Desta forma, mais adiante na Avenida Itamar Franco, Sérgio e Nivaldo se encontraram e fugiram “caminhando calmamente, não tendo sido localizados até a presente data, mesmo expedidos mandados de prisão preventiva”.
Celulares de policiais mineiros sumiram
Rafael, Marcelo Matolla e Leonardo também foram denunciados por fraude processual. Segundo a denúncia, eles “inovaram artificiosamente o estado da coisa, na pendência do processo administrativo destinado a produzir efeito em processo penal ainda não iniciado, ao retirarem da cena do crime o aparelho de telefone celular que era utilizado por Rodrigo Francisco, com o fim de induzir a erro este Juízo, ante a relevante quantidade de informações existente no aludido aparelho, que certamente comprometeriam ainda mais os denunciados”.
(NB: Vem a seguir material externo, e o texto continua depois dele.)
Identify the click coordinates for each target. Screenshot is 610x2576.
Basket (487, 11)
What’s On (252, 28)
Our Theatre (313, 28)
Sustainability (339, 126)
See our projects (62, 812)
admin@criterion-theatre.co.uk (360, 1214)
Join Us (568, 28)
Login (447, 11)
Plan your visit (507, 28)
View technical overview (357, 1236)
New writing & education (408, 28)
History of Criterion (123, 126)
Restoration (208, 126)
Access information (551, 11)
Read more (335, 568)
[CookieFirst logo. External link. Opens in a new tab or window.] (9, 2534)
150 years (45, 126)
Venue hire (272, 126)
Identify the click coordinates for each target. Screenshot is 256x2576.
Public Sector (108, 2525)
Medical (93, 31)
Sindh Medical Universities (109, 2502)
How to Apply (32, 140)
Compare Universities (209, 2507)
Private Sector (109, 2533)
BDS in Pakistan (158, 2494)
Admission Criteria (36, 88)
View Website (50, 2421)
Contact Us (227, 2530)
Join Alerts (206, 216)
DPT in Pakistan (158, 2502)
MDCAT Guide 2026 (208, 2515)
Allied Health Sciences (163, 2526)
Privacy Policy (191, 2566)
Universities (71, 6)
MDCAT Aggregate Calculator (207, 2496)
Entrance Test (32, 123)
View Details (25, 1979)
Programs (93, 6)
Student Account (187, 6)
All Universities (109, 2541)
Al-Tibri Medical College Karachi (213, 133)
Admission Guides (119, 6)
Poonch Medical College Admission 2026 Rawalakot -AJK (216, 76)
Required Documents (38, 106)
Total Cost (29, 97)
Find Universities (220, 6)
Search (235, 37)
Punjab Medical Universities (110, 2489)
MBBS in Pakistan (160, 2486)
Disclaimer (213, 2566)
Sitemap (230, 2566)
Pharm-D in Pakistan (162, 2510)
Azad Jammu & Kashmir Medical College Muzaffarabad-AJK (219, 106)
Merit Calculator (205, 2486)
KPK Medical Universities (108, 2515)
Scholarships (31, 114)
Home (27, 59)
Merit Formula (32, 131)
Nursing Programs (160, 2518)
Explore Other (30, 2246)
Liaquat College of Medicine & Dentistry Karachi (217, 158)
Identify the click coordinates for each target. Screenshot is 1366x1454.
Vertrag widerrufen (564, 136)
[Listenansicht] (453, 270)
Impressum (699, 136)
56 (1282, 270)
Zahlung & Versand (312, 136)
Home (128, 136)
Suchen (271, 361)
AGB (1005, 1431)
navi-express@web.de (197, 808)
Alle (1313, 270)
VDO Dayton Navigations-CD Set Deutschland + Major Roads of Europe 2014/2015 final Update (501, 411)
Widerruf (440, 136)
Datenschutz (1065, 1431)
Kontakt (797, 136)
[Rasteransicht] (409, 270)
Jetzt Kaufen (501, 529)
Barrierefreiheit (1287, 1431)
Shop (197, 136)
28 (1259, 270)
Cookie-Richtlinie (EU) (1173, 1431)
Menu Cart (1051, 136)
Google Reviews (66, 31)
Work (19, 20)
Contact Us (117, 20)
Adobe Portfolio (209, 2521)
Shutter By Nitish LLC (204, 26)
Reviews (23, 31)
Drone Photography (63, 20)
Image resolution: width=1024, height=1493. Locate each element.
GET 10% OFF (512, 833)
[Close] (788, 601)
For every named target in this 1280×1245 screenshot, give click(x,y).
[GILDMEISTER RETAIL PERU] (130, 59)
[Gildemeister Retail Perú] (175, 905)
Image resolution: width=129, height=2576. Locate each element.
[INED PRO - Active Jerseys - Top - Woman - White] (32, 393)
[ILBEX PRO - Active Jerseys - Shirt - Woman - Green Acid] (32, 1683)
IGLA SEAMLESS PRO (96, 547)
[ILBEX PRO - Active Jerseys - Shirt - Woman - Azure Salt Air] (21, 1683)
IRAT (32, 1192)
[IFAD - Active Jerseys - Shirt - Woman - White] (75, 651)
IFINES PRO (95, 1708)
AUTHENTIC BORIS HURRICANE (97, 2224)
No texto diz, ainda, que “os aparelhos telefônicos utilizados pelos denunciados Rafael, Leonardo e Marcelo Matola nos dias que antecederam e no dia do evento criminoso foram por eles inutilizados e descartados, não tendo sido entregues à autoridade policial”.
A denúncia também esclarece que no dia do crime, os policiais civis Leonardo e Rodrigo Francisco trabalharam no período da manhã na banca examinadora do Departamento de Trânsito (Detran-MG) e deveriam ter se apresentado às 14h na inspetoria geral, o que não cumpriram. O policial civil Marcelo Matolla, que era da escala do plantão regional, e o escrivão Rafael estavam também de folga.
Além de serem todos lotados em unidades policiais distintas, os denunciados não comunicaram qualquer atividade suspeita aos superiores hierárquicos, já que estavam a cargo das tarefas exercidas pela organização criminosa. Eles justificaram a presença no local alegando que Rodrigo Francisco recebeu uma denúncia por telefone, no aparelho que foi retirado do local do crime.